Language models for data extraction and risk of bias ...
Language models (LLMs) have shown remarkable capabilities in various natural language processing tasks, including data extraction from text. However, when it comes to Optical Character Recognition (OCR) and data extraction from scanned documents, LLMs face several limitations:
LLMs are primarily text-based and may struggle with poor image quality, such as low resolution, blurriness, and noise. These issues can lead to inaccurate or incomplete text extraction. Traditional OCR systems are better equipped to handle such image-related challenges.
Documents often have complex layouts with tables, columns, and various formatting. LLMs may not always correctly interpret the structure of the document, leading to errors in data extraction. Advanced OCR systems can better understand and preserve the layout and structure of the document.

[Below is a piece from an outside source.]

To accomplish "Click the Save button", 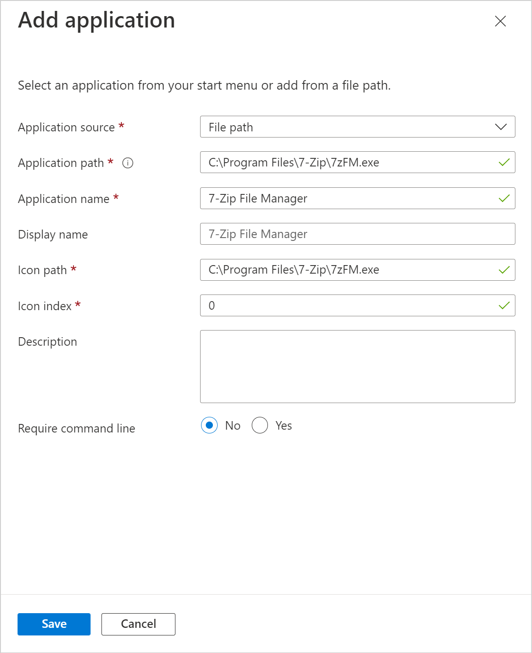I will tap(54, 624).
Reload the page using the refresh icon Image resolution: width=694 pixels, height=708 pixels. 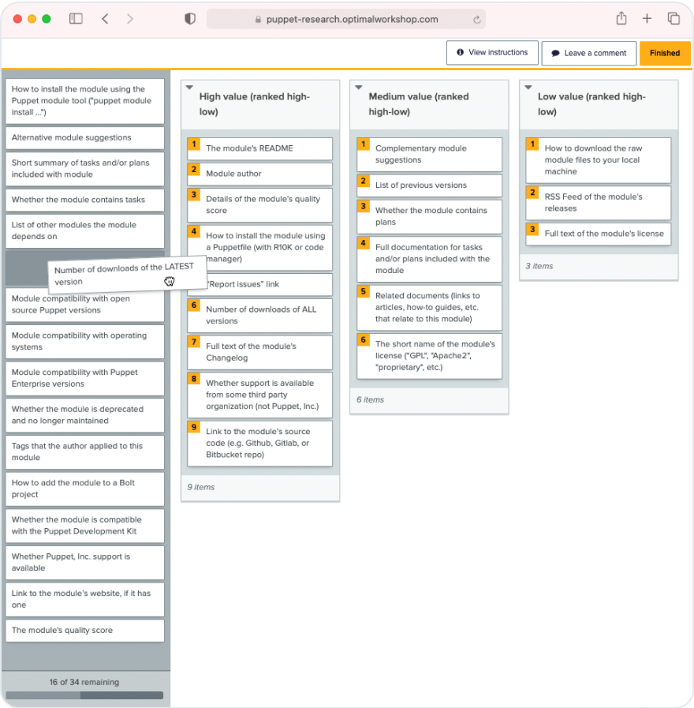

LLMs may not be well-versed in domain-specific terminology or abbreviations, which can be crucial for accurate data extraction. Specialized OCR systems can be trained to recognize and handle such terms more effectively.
Handwritten text presents a significant challenge for LLMs. While some advanced LLMs can handle handwriting to some extent, they are generally less effective compared to specialized OCR systems designed for handwriting recognition.
LLMs may have limitations in supporting a wide range of languages and scripts, especially less common ones. Traditional OCR systems can be configured to handle a broader variety of languages and scripts, ensuring more accurate data extraction.
Integrating LLMs into existing document processing workflows can be complex and may require significant customization. Traditional OCR systems often come with robust integration and automation capabilities, making them easier to implement in business processes.
Despite these limitations, there are ongoing efforts to combine the strengths of LLMs and traditional OCR systems to create more advanced and accurate data extraction solutions. For example, using LLMs to refine and validate the output of OCR systems can enhance overall performance.